Philodemic Society Marks Founding

The Philodemic Society celebrated its 175th year of existence on Sunday with a reintroduction of what is believed to be the debate society’s first topic – Napoleon Bonaparte or General Washington: Which was the better man?

The debate proceeded according to the society’s protocol, with one keynote speaker addressing each side of the debate before opening the floor for anyone to present a position.

Arguments were rife with the irony, joking and allusions to “Star Trek” and “The Lord of the Rings” that have come to define the society’s discourse.
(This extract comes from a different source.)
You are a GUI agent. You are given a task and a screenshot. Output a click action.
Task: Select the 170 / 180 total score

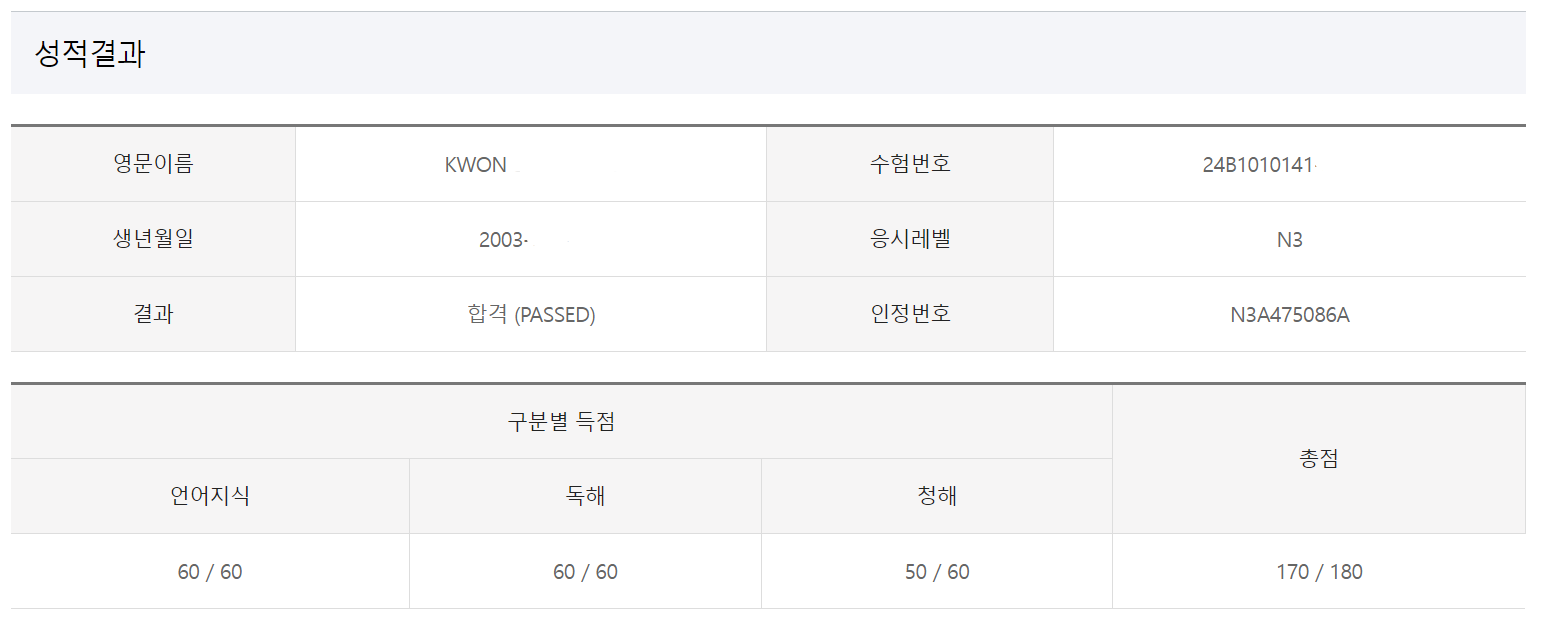1318,572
The debate covered the merits and drawbacks of each man, as well as a discussion of the meaning of the word “better.”

One of the oldest student organizations on campus, the Philodemic Society was founded in 1830 as a forum for debating political, social and philosophical problems.

“We debate anything that is debatable,” Katherine cCormack, the society’s vice president, said.
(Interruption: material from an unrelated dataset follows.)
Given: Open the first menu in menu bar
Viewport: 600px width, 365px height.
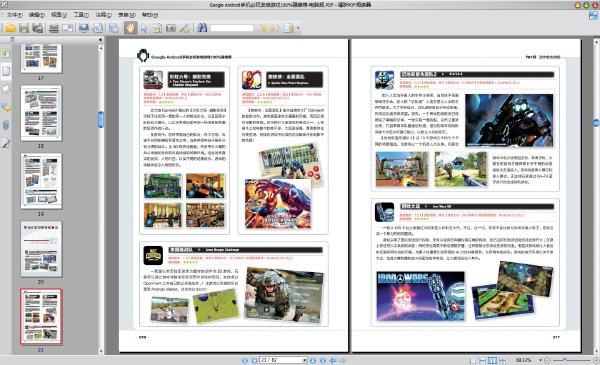Looking at the screenshot, I should coord(15,15).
In the nearly two centuries that it has been a mainstay on the Hilltop, the society has seen many of its members go on to achieve national prominence, including current Supreme Court Justice Antonin Scalia (CAS ’57).

“I think it’s a tragedy for anyone to go through four years here without attending [a Philodemic Society debate],” David Gootzit (SFS ’99), an alumnus of the society, said.

Neil Bradley (COL ’98), policy director for interim House ajority Leader Roy Blunt (R-Mo.) and another Philodemic Society alumnus, also praised the organization.

“The ability to articulate your ideas and be open to the validity of counter-ideas has been critical in my career,” Bradley said.

After the open forum ended, the keynote speakers restated their justifications for their positions during closing statements and the rest of the participants voted by moving to the side of the room of the speaker they favored.

In the end, the society ratified its decision from one hundred and seventy five years earlier and pronounced Founding Father George Washington to be the better man.